Work to do:
Which lines in the items below contain the string "width", matching case exactly? Return each of those lines in full.

Record set:
------------------------

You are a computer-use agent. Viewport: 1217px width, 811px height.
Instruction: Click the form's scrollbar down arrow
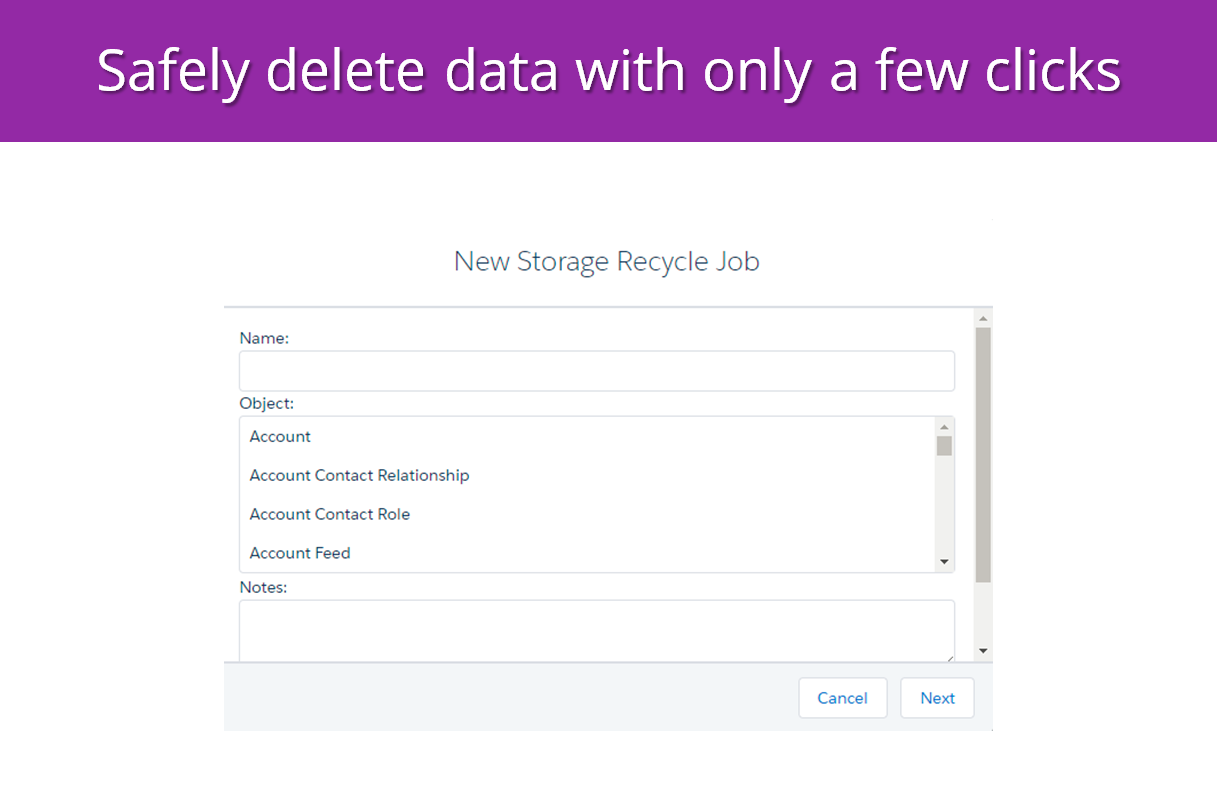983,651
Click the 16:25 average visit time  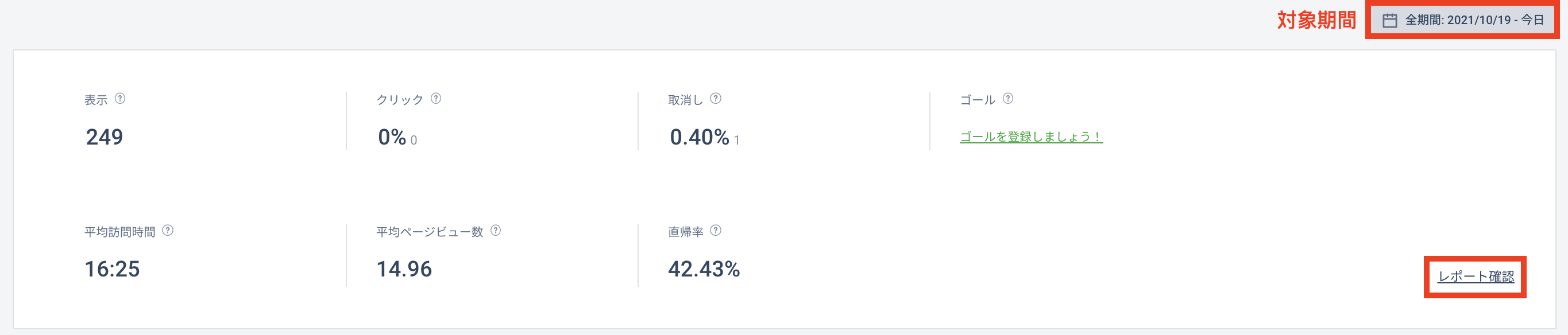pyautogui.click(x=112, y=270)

------------------------

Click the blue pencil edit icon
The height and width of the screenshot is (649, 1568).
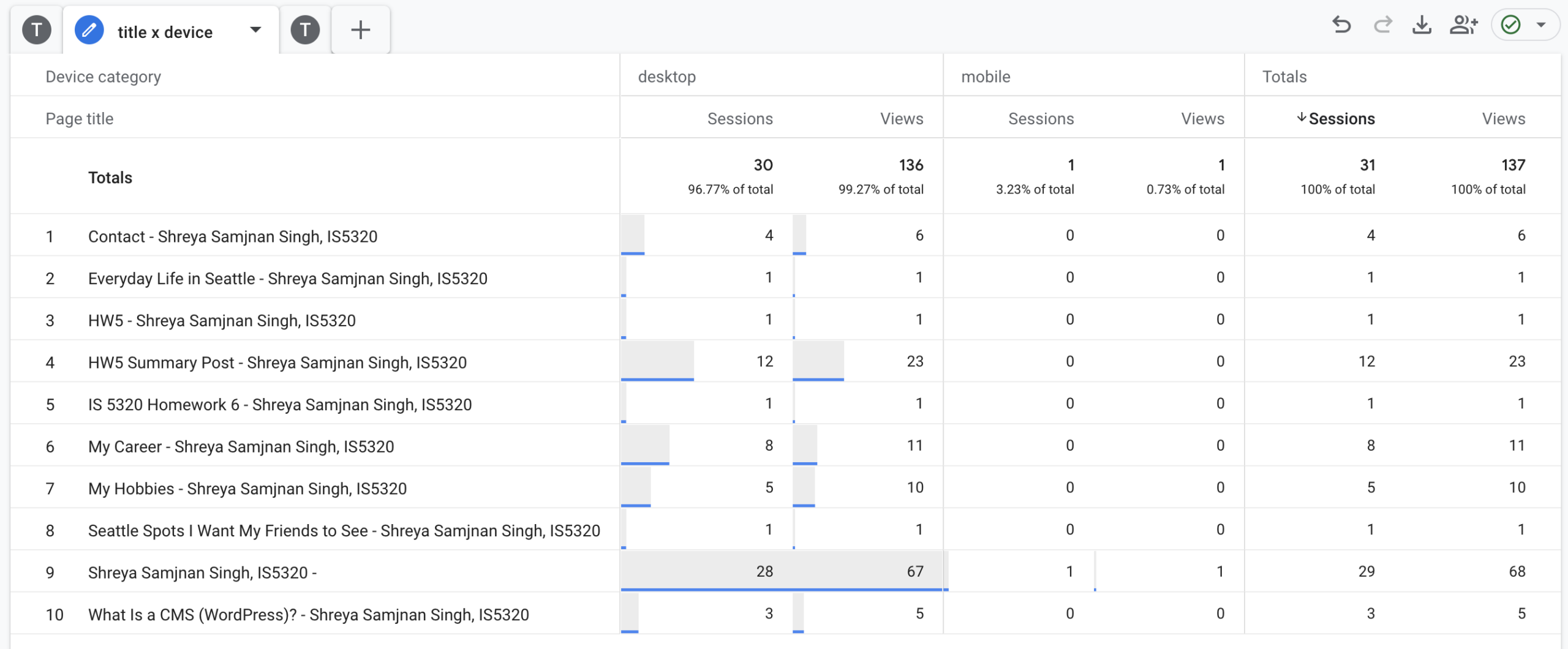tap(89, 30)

------------------------

Reply:
You are a computer-use agent. Viewport: 1217px width, 811px height.
The height and width of the screenshot is (649, 1568).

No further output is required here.